Sycamore writes, “Art is never just art, it is a history of feeling, a gap between sensations, a safety valve, an escape hatch, a sudden shift in the body, a clipboard full of flowers, a welcome mat flipped over and back, over and back, welcome.” Refusing easy answers in search of an embodied truth, Sycamore upends propriety to touch the art and feel everything that comes through.
Sycamore will be joined for this reading and conversation by artist Chloë Bass. Copies of the book will be available for purchase and signing after the event. Masks are strongly recommended at this event.
Tickets: $10 General; $5 Students, Seniors and Jewish Museum members
Includes Museum Admission
Doors open at 6 pm.
About the Speakers:
Mattilda Bernstein Sycamore is the award-winning author of The Freezer Door, a New York Times Editors’ Choice, one of Oprah Magazine’s Best LGBTQ Books of 2020, and a finalist for the PEN/Jean Stein Book Award. Winner of a Lambda Literary Award and an American Library Association Stonewall Honor Book, she’s the author of three novels and three nonfiction titles, and the editor of six nonfiction anthologies, most recently Between Certain Death and a Possible Future: Queer Writing on Growing Up with the AIDS Crisis.

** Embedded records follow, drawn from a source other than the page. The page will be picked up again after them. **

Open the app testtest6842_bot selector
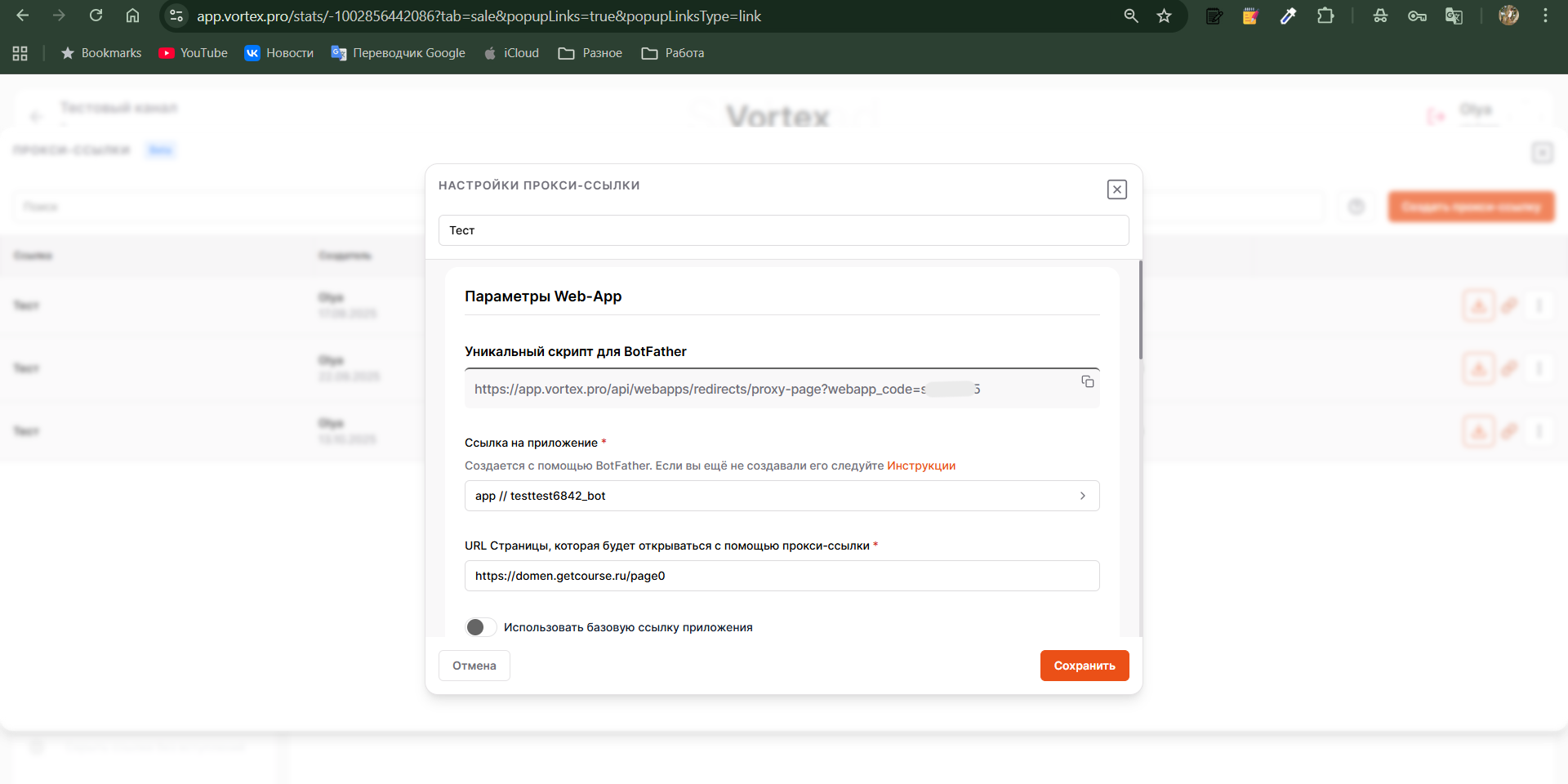The image size is (1568, 784). click(782, 496)
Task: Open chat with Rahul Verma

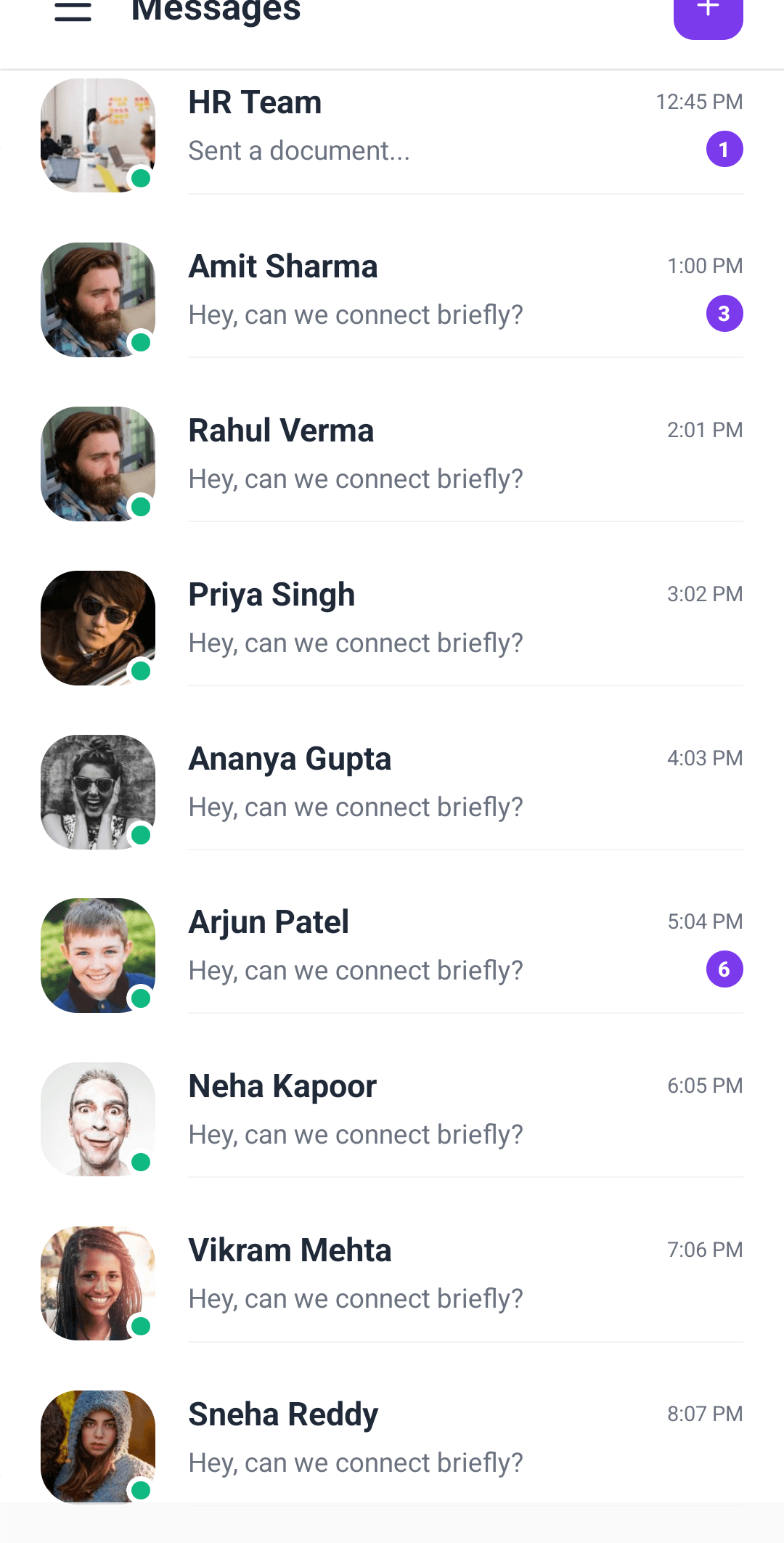Action: pyautogui.click(x=281, y=431)
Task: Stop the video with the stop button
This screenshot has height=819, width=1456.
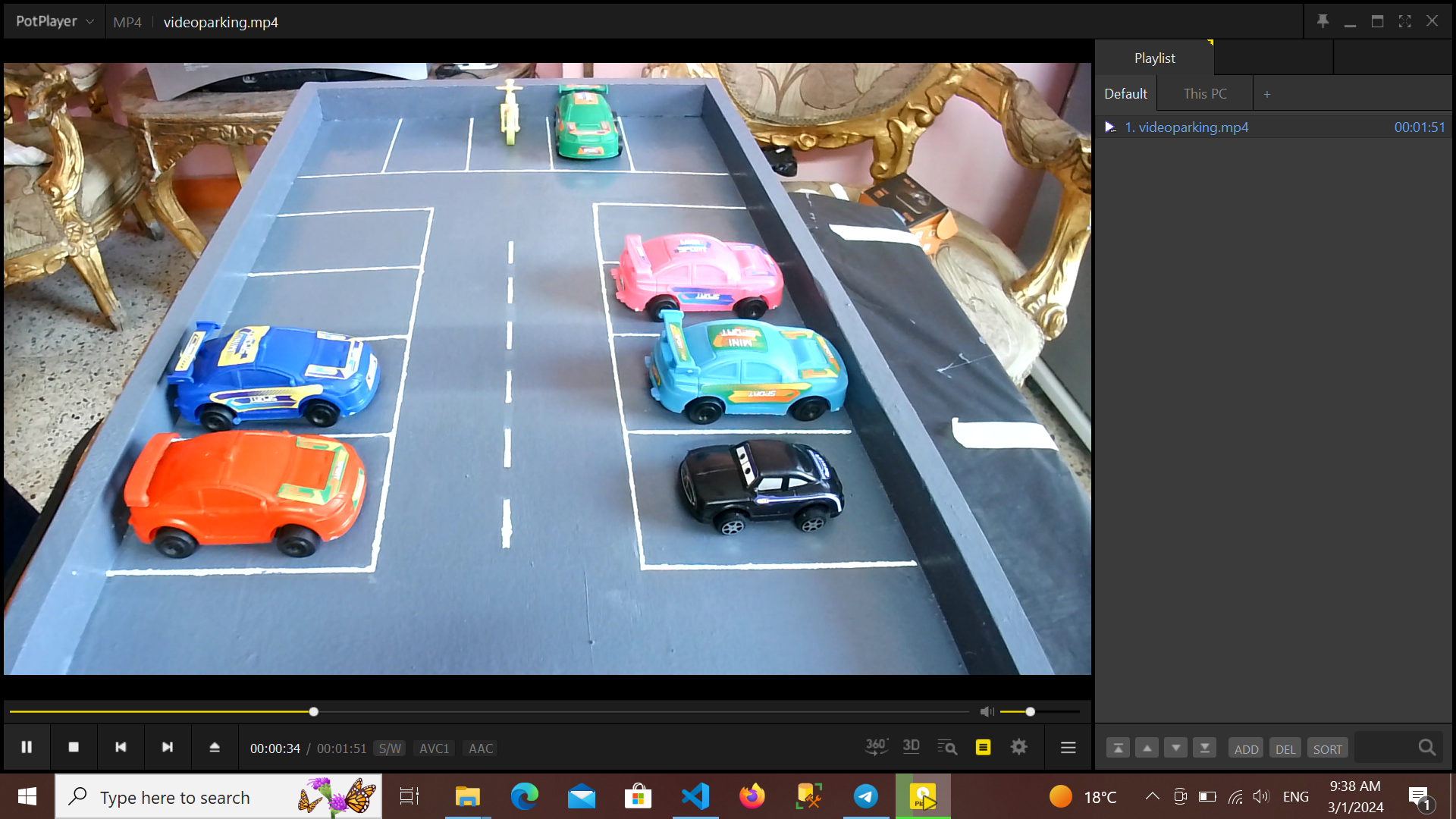Action: click(74, 747)
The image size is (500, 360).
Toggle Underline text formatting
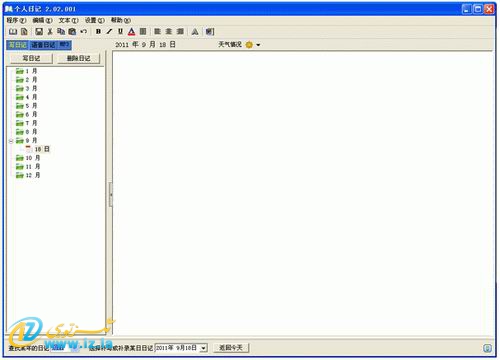click(x=120, y=32)
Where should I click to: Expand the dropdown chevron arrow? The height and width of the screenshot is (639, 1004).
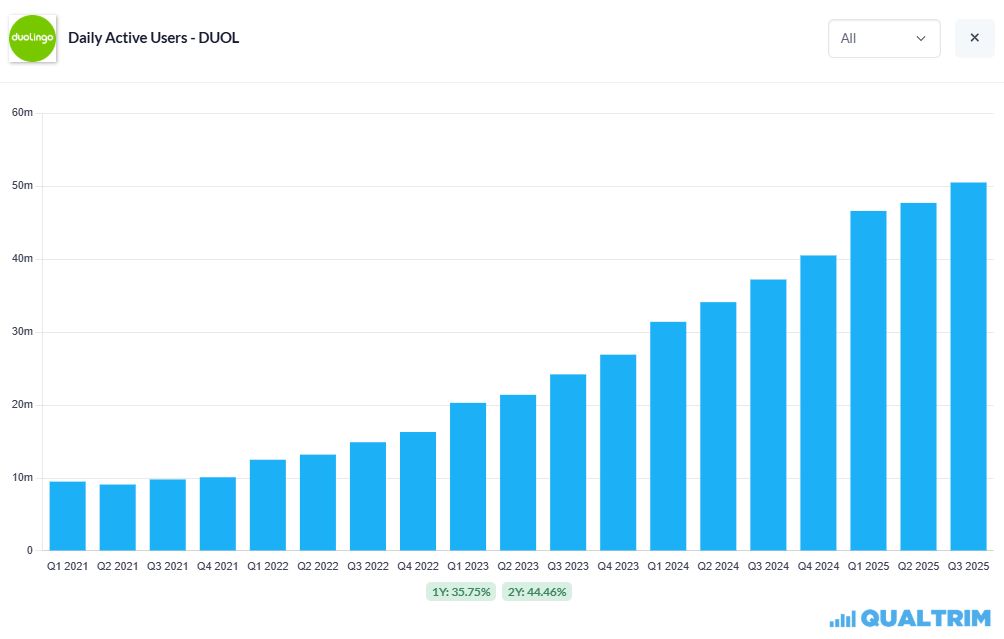tap(921, 38)
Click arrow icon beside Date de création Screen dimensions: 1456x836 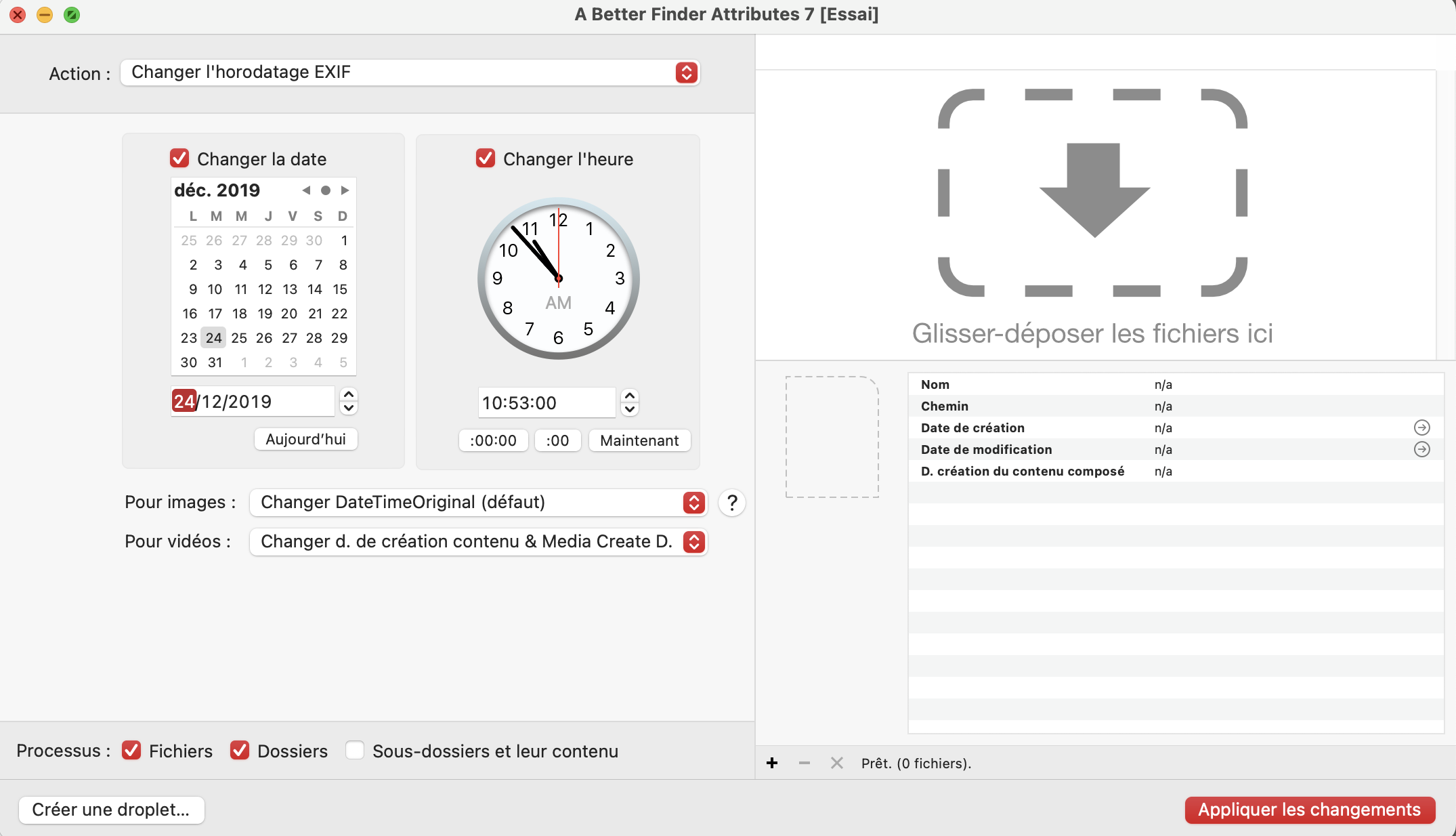click(1421, 427)
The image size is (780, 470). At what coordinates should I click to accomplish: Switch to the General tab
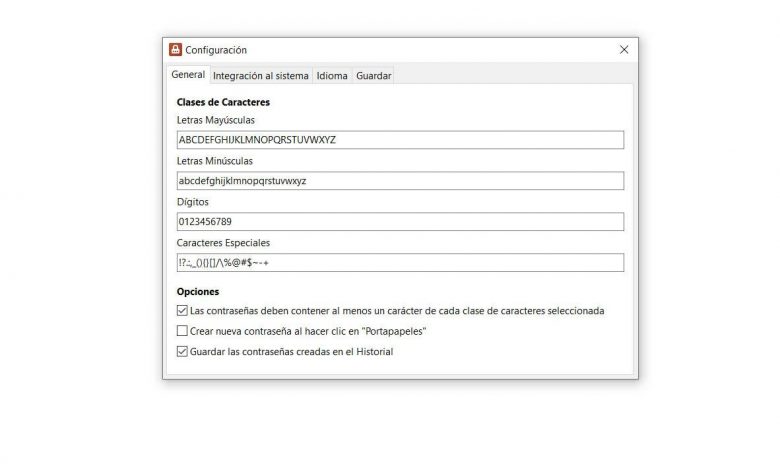[x=188, y=75]
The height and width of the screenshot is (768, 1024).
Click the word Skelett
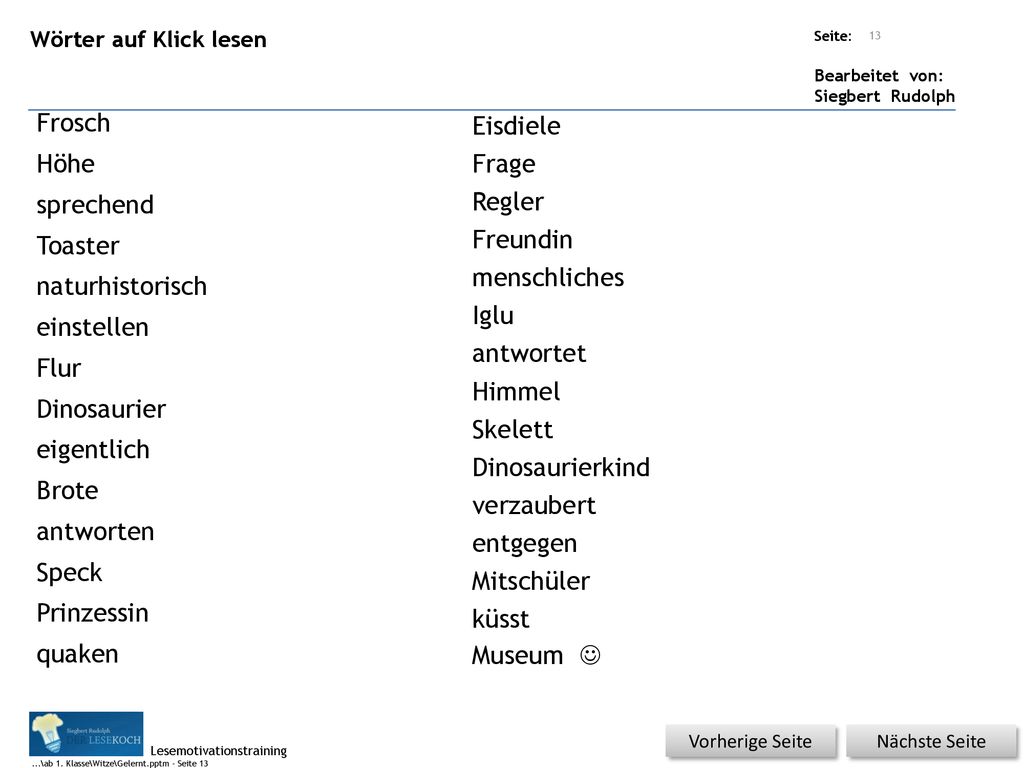pyautogui.click(x=513, y=430)
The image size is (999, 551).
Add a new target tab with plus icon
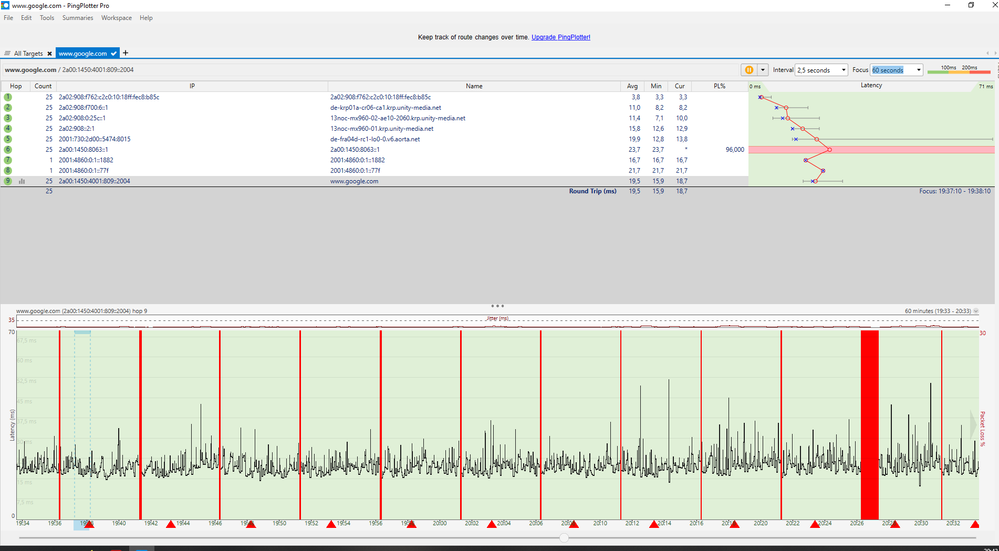coord(125,53)
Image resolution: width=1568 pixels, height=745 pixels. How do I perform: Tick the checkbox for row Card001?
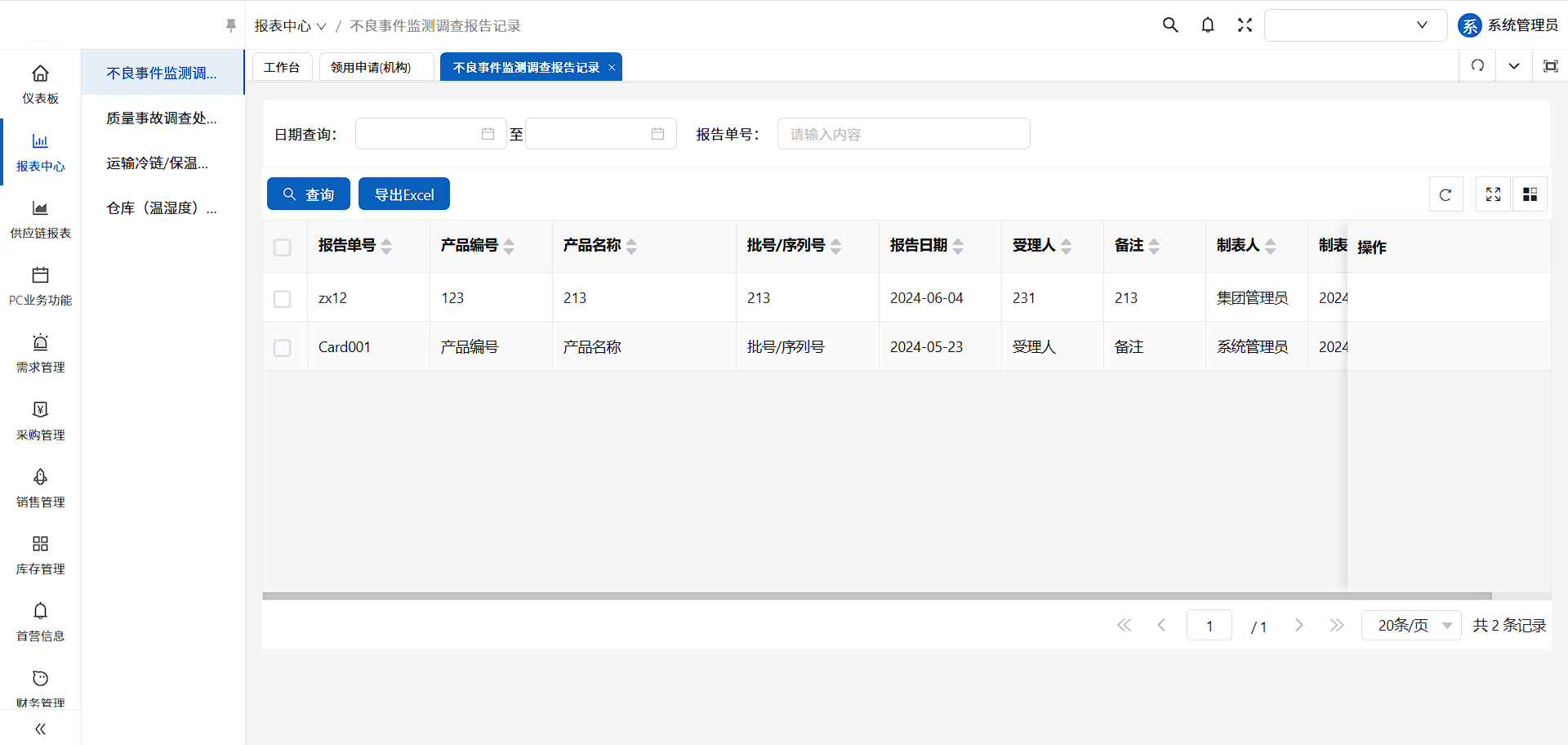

Chloë Bass is a multiform conceptual artist working in performance, situation, conversation, publication, and installation. Her work uses daily life as a site of deep research to address scales of intimacy: where patterns hold and break as group sizes expand. She began her work with a focus on the individual (The Bureau of Self-Recognition, 2011 – 2013), concluded a study of pairs (The Book of Everyday Instruction, 2015 – 2018), and will continue to scale up gradually until she’s working at the scale of the metropolis. She is currently working on Obligation To Others Holds Me in My Place (2018 – 2023), an investigation of intimacy at the scale of immediate families.